Gerard was right about the depiction of misery. The 4th and 5th day of our unit’s ATEC evaluation stopped feeling like an exercise, and began to take on some resemblance of a real military operation as we started to ration food and water – fuck the ammunition, not enough, never mind – in case we really got stuck in that neck of the woods that seemed impossible to negotiate with a bicycle, much less a battalion of tanks and armoured fighting vehicles.
At least a dozen vehicles had already gotten bogged down or disabled by the third day. My motorcycle was put out of commission on the second, having crashed into a creek which flooded the engine. (I was unhurt, but had to abandon the bike for the recovery team to recover – it took them three days, but that’s another story).

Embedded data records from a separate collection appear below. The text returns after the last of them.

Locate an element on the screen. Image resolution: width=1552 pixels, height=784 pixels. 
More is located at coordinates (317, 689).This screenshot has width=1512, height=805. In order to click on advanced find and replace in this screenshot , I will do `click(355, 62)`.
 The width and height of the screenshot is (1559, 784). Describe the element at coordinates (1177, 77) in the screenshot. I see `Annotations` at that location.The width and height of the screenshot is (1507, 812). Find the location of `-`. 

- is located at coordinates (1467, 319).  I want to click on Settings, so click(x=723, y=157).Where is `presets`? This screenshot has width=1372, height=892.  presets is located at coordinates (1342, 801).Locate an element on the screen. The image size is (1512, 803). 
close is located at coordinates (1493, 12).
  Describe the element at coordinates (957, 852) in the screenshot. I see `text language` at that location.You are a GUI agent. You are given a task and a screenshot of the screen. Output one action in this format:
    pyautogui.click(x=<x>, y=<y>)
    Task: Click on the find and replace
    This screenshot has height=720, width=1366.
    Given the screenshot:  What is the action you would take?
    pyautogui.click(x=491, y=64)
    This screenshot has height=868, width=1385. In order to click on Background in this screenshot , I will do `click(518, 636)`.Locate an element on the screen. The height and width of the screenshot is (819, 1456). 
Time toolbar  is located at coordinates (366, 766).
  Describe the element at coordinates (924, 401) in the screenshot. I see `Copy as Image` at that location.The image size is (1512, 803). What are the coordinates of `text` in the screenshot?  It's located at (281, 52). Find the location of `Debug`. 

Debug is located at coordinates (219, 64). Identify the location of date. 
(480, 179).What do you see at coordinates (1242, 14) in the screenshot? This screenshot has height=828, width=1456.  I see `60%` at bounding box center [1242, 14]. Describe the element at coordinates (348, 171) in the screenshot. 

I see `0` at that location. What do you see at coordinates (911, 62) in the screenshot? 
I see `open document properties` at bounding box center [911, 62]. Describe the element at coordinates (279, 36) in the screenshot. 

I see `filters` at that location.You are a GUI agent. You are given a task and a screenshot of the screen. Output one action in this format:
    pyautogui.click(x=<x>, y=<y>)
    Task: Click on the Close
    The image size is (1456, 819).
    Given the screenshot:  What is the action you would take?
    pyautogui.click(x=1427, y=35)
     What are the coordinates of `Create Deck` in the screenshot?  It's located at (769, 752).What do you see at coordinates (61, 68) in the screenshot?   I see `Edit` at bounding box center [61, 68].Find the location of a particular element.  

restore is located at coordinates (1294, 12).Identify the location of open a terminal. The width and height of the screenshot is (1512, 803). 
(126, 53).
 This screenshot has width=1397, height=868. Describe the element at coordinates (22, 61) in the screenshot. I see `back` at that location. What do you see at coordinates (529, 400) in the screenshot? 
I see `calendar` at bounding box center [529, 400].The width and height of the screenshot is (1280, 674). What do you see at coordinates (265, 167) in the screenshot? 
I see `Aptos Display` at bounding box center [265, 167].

Armoured vehicle drivers logged unbelievable hours at the wheel/sticks every day of the exercise.
One tank overturned, but her crew escaped unhurt. At the other companies, no-duff (real) casualties amounted to not more than cuts and bruises, with the most serious being a dead-fall (tree branch) injury that initially required a helicopter medivac.
I am certain we were very, very lucky to make it out of the exercise alive and mostly unhurt. My mates will attest to that. I don’t know how to describe how bad conditions were. Maybe you’d have to ask Gerard about that. He did ask those around us who’d listen:
“Why does this feel like the retreat of the Russians?”
About a minute passed before he corrected himself:
“I mean, why does this feel like the retreat of the Germans?”
So, if you believe reserve training is doing something for the security of the nation, spare a thought for your colleague who’s had to take a coupla weeks off work. Sometimes, it’s not quite a holiday.